» **WHAT TO PRODUCE**
The records below are to be restated word for word, with their images omitted.

------ EXTRACTED INFORMATION ------

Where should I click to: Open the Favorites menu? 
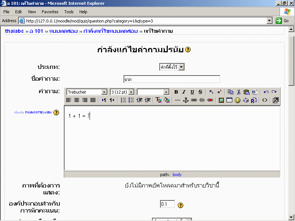click(50, 12)
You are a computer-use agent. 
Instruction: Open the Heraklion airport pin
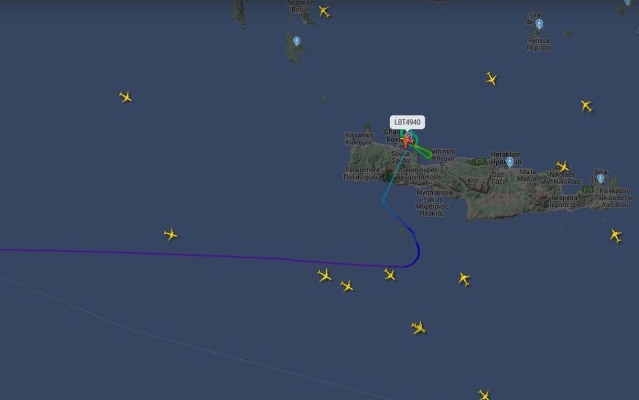pyautogui.click(x=510, y=162)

------

» **SOLUTION TO THE PROBLEM**
Where should I click to: Open the Favorites menu? 
click(50, 12)
You are a computer-use agent. 
Instruction: Open the Heraklion airport pin
pyautogui.click(x=510, y=162)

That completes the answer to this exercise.